The report said everyday recoveries often involve restoring a file lost through human error, but large-scale disaster recovery and cyber-recovery can require rebuilding systems across multiple sites under severe time pressure. Having access to “known, clean backup copies” can reduce stress and help IT teams restore operations more quickly, it said.
IDC cited its own research showing fewer than one-third of organisations can fully recover from a cyber-attack without data loss and without paying a ransom. It said roughly half of attacks involve attempts to delete, corrupt or compromise backup systems, and attackers succeed in about half of those attempts, leaving about one in four victims without a recovery path using their own systems.
What is cybervault?
The report defined a cybervault as a backup repository that uses encryption, immutability and an air-gapped architecture to make destruction or compromise “nearly impossible”. It said cybervaults are typically deployed offsite, helping protect data from natural disasters such as fires and floods as well as from cyberattacks that can leave on-site systems inaccessible.

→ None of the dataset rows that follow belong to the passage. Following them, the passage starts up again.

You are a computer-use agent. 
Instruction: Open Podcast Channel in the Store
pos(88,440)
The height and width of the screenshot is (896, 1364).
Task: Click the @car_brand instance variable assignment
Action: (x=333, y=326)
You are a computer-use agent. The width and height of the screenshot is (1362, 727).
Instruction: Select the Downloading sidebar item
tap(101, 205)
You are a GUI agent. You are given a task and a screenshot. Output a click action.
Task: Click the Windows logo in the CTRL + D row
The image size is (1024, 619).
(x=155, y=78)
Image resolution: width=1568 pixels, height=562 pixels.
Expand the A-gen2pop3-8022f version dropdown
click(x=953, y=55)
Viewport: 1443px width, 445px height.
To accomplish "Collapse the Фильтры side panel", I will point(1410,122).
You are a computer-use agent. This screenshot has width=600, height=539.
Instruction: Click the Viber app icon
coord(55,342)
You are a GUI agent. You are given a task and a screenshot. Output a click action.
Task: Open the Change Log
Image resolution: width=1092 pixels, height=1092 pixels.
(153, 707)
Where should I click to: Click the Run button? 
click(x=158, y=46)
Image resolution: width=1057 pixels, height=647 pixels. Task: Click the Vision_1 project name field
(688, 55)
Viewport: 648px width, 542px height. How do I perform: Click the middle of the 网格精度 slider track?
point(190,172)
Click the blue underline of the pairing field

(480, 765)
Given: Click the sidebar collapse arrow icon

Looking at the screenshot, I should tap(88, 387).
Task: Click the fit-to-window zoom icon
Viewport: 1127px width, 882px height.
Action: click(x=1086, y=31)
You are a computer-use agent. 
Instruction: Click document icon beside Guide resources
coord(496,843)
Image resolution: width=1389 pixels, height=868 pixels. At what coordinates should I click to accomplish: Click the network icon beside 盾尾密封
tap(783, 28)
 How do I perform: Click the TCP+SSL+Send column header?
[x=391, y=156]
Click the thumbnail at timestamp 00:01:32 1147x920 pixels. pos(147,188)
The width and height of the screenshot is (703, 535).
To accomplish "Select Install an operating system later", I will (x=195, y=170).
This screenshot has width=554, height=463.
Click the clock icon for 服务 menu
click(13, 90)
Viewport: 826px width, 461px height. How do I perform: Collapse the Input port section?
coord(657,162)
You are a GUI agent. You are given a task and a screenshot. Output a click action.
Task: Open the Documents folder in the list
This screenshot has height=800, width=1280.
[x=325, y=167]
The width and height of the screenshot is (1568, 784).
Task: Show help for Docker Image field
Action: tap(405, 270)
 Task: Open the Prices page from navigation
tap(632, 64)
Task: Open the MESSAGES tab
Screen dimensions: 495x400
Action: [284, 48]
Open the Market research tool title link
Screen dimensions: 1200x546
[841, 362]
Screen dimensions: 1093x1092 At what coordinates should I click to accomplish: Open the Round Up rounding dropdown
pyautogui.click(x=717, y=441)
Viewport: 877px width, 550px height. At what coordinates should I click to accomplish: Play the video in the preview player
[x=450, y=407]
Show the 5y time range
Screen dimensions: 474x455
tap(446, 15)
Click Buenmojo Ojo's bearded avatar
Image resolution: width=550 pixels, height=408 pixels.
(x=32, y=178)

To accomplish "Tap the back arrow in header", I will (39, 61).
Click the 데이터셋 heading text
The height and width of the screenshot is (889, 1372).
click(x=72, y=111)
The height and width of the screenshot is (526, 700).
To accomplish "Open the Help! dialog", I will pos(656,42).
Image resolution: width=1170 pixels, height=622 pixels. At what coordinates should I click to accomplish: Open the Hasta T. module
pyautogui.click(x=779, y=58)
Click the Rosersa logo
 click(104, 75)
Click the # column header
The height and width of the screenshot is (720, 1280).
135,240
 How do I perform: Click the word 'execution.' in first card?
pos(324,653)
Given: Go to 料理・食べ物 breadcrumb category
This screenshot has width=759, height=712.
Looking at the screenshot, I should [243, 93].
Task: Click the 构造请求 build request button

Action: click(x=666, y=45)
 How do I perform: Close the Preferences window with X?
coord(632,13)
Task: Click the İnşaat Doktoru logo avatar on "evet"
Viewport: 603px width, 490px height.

It added that many organisations follow a “3-2-1” backup approach, meaning three copies of data on two different media with one offline copy. IDC said growing use of cloud services and rising cyber threats have pushed some firms towards a “3-2-1-1-0” model, which adds an offsite copy and aims for “zero errors” in backups through verification and immutability.
IDC said core cybervault functions include immutability to prevent modification or deletion, encryption to reduce the value of stolen data and counter data exfiltration, two-factor or two-person authentication to reduce misuse of credentials, and an air gap that separates access routes and control paths using different credentials.
The report discussed Veeam Data Cloud Vault, describing it as a fully managed cloud storage service integrated with Veeam’s backup products and sold through the Azure Marketplace and partners.
IDC said the service uses object storage with synchronous replication and “12 nines” of availability, is “immutable by default” and uses a zero trust architecture to limit access by attackers. It said pricing is based on a flat per-terabyte rate intended to include management, updates and support.
IDC also flagged implementation risks and gaps. It said moving backups to the cloud does not automatically create an air gap, and organisations should ensure separation of the data path and control path with distinct credentials alongside multi-factor or two-person controls.
It added that some organisations may prefer a cybervault option on a cloud platform other than Microsoft Azure, where Veeam Data Cloud Vault is currently offered, or may want replication across multiple hyperscalers for regulatory or resilience reasons.
IDC stressed an offsite copy is critical for disaster recovery and cyber-recovery, but added that “an offsite copy alone is not enough” because it must be protected from both external and insider threats.